First let's make sure you have 10 replicas visible on remote backend UI, so

kubectl -n remote port-forward svc/metric-backend 9090

Query for e.g. sum(up) by (instance, pod, operator) on http://localhost:9090.

  1. Scale

Scale replicas to 15 e.g. kubectl scale deployment/metric-source --replicas=15

  1. Verify

Forward traffic again to remote backend:

kubectl -n remote port-forward svc/metric-backend 9090

Query for e.g. sum(up) by (instance, pod, operator) on http://localhost:9090.

Stage 1A: Prometheus Operator Stage

Before you start (especially if you ran GMP Operator stage already):

  • (opt) Ensure no monitorig namespace kubectl delete namespace monitoring
  • (opt) Ensure no gmp-system and gmp-public namespace kubectl delete namespace gmp-system and kubectl delete namespace gmp-public
  • Scale back (if you need) to 10 replicas kubectl scale deployment/metric-source --replicas=10

From high level, to run Prometheus Operator in auto-scaling hashmod mode you need a few things:

  • You need Prometheus Operator bundle (which includes CRDs, RBAC, Service Accounts and operator). Normally you would go to https://prometheus-operator.dev/docs/user-guides/getting-started/ website and follow the first step. However, we provide one for you in this repo, which includes additional component called KEDA for the horizontal pod autoscaling. It also setups Prometheus Operator in prometheus-op-system namespace.

    kubectl apply --server-side -f scenarios/prometheus-operator/requirements/bundle.yaml
  • Create and apply PrometheusAgent Custom Resource with remote write configuration. Remember about podMonitorSelector options!

  • Create and apply PodMonitor Custom Resource to get Prometheus managed by Prometheus Operator to scrape metric-source pods in the default namespace.

  • Autoscaling configuration, so ScaledObject Custom Resource from KEDA e.g. on number of targets.

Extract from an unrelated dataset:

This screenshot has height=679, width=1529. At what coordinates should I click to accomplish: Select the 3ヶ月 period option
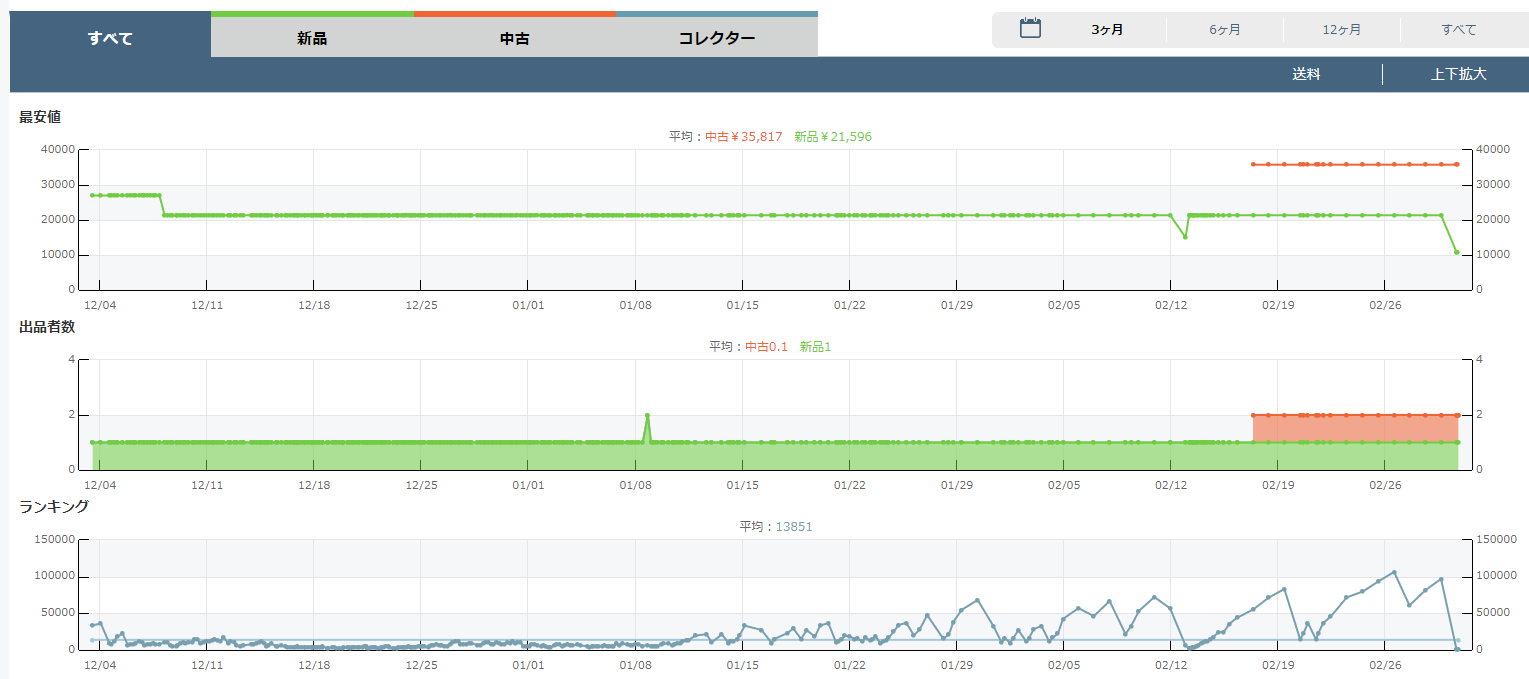pos(1107,30)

Once that done and working you should see avalanche metrics from Prometheus Operator collected by remote backend:

kubectl -n remote port-forward svc/metric-backend 9090

Confirm the Prometheus UI is accessible in your web browser at http://localhost:9090

Do the Stress Scenario to check if it auto-scales!

Stage 1B: GMP Operator Stage

Before you start (if you ran Prometheus Operator stage already):

  • (opt) Ensure no prometheus-op-system namespace kubectl delete namespace prometheus-op-system
  • Scale back (if you need) to 10 replicas kubectl scale deployment/metric-source --replicas=10

GMP operator allows you to globally monitor and alert on your workloads using Prometheus, all without the hassle of manually managing and operating Prometheus instances. GMP operator automatically scales to handle your data.

From high level, to run GMP operator you need a few things:

Once that done and working you should see avalanche metrics from GMP Operator collected by remote backend:

kubectl -n remote port-forward svc/metric-backend 9090

Query for e.g. sum(up) by (instance, pod, operator) on http://localhost:9090.

You should see all avalanche metrics and you see 3 Prometheus collectors.

We don't need to stress... as we can't automatically add/remove nodes on kind, but GMP operator would ensure Prometheus collection scales with number of nodes.